(Excerpted passage):
# Worms, Please Help



## Steven219 (Jan 24, 2010)

So my tank is currently cycling, my ammonia has just hit zero two days ago. I am using the fish method but the fish are appear healthy and active. 

I was looking at my tank and saw what I first thought was lint, just little super thin maybe 3mm long things floating around. To be sure I took a closer look at at the back class I saw one crawling. I immediately went online and did research and came up with nematodes or planaria but I am still very unsure. Planaria I read have noticeable eyes but I can not see any eyes. I also read Tetra flake foods may carry worm eggs so I checked and sure enough I was using Tetra flake food so I will definitely be switching. Still unsure I called my LFS, he seems to be a very knowledgeable guy (with a beautiful reef tank!) and he said not to worry about it just focus on the cycle, they are just natural.

So I am here just for a second opinion on what they might be and if it is a problem. As far as action taken I am reducing my feeding to once a day so hopefully this will help.

Thanks in advance
-Steve


----------



## WhiteGloveAquatics (Sep 3, 2009)

they are natural with overfeeding. feed less they will go away.

the fish will also eat them, I think weve all had them at some point or another.

they make great fry food.


----------

(Objectives):
**A.** Answer these questions about the worms thread, one answer per line:
(i) How long ago did the ammonia in the tank hit zero?
(ii) About how long are the thin floating things?
(iii) What does the reply say they make great food for?
**B.** Reproduce word for word the part of the worms thread from "I was looking" up to and including "are just natural.".
The lines stand on their own, apart from the worms thread.

(Supplied material):
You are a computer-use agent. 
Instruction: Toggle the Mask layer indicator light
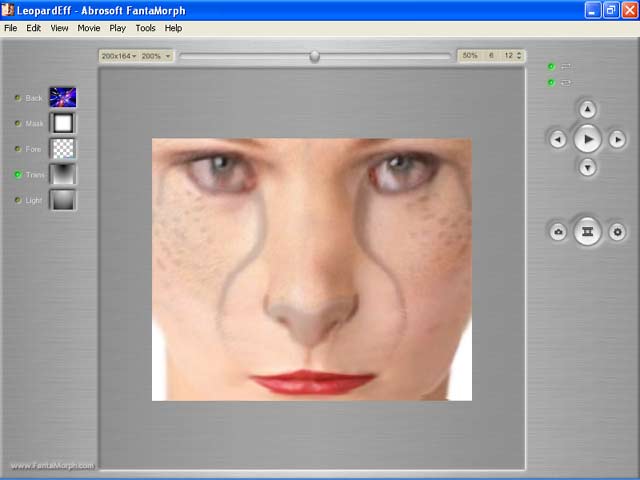(18, 124)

(Answers for the exercise):
**A.**
(i) Two days ago
(ii) Maybe 3mm
(iii) Fry

**B.**
I was looking at my tank and saw what I first thought was lint, just little super thin maybe 3mm long things floating around. To be sure I took a closer look at at the back class I saw one crawling. I immediately went online and did research and came up with nematodes or planaria but I am still very unsure. Planaria I read have noticeable eyes but I can not see any eyes. I also read Tetra flake foods may carry worm eggs so I checked and sure enough I was using Tetra flake food so I will definitely be switching. Still unsure I called my LFS, he seems to be a very knowledgeable guy (with a beautiful reef tank!) and he said not to worry about it just focus on the cycle, they are just natural.